## [What needs to be done]
Write out the entries from the line containing "Where should I" through the end of the entries, both included, keeping every line exactly as it appears. Leave the pictures out of your answer.

Lines of data:
++++
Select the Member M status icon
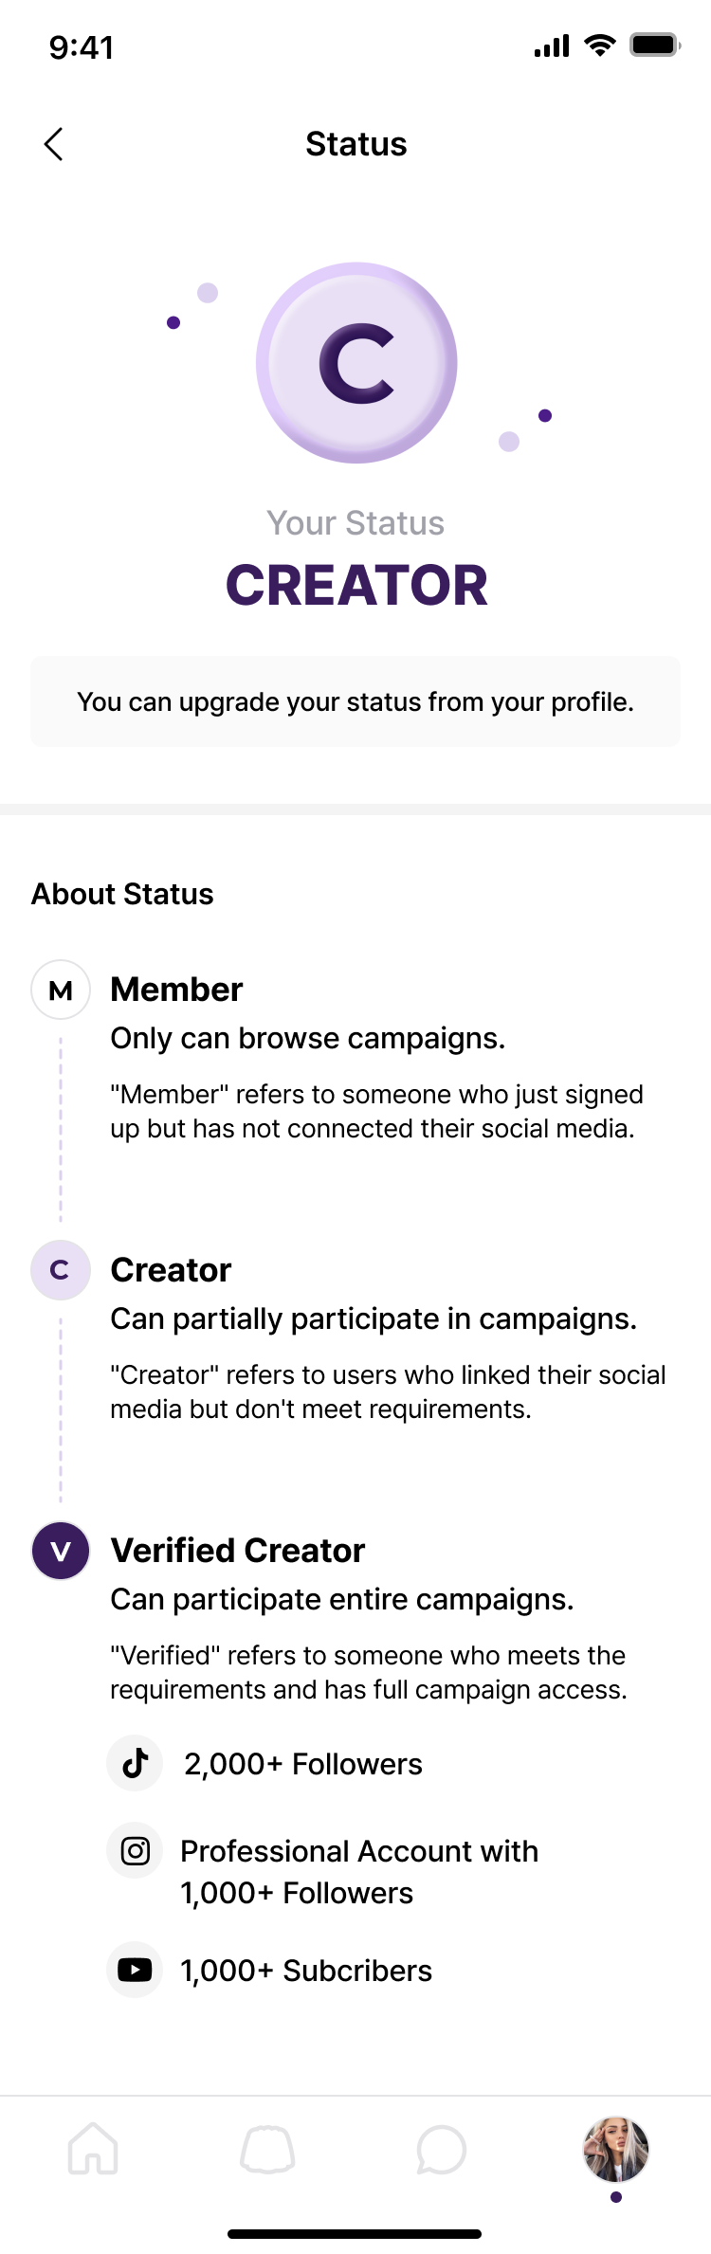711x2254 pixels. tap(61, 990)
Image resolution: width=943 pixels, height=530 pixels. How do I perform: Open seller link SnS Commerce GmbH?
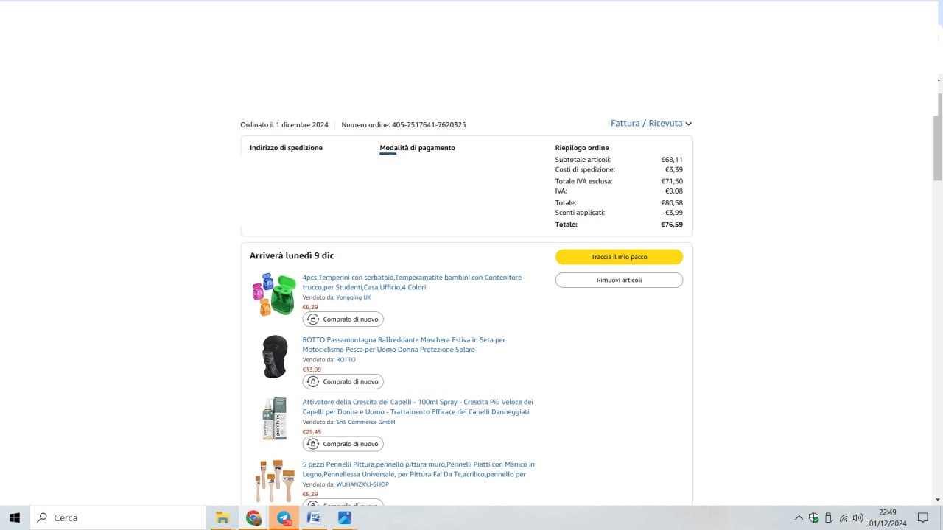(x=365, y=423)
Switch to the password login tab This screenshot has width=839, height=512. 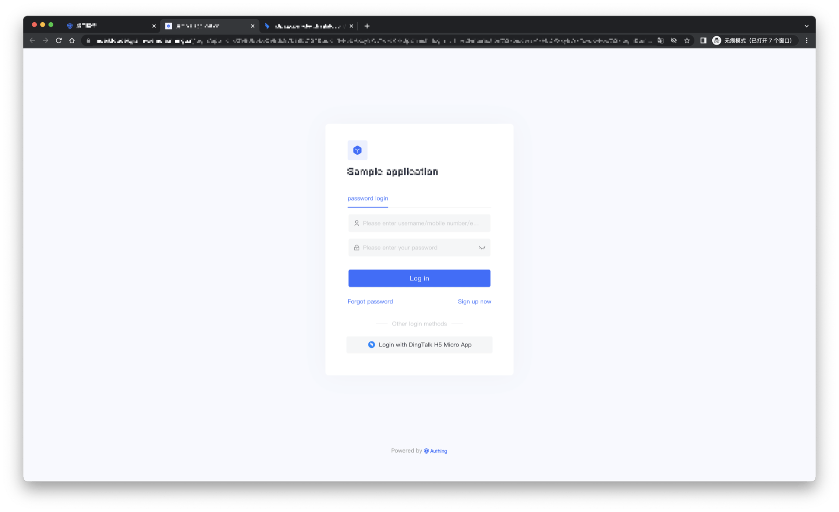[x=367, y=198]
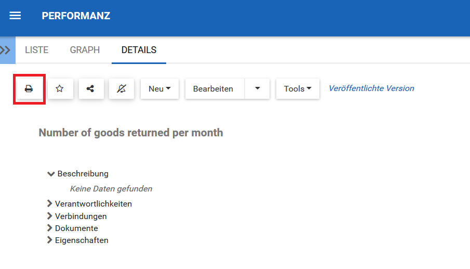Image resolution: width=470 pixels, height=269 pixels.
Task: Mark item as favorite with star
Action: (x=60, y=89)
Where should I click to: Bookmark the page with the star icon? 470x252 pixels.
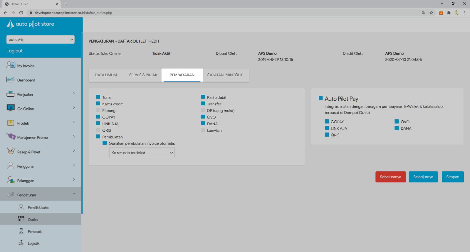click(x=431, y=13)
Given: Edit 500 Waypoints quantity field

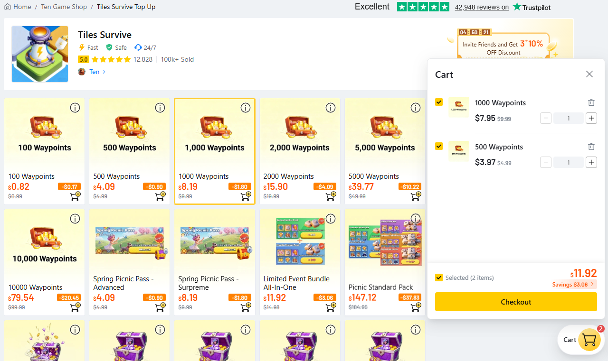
++++
## [Finished answer]
Where should I click to: Bookmark the page with the star icon? 470x252 pixels.
click(x=431, y=13)
Given: Edit 500 Waypoints quantity field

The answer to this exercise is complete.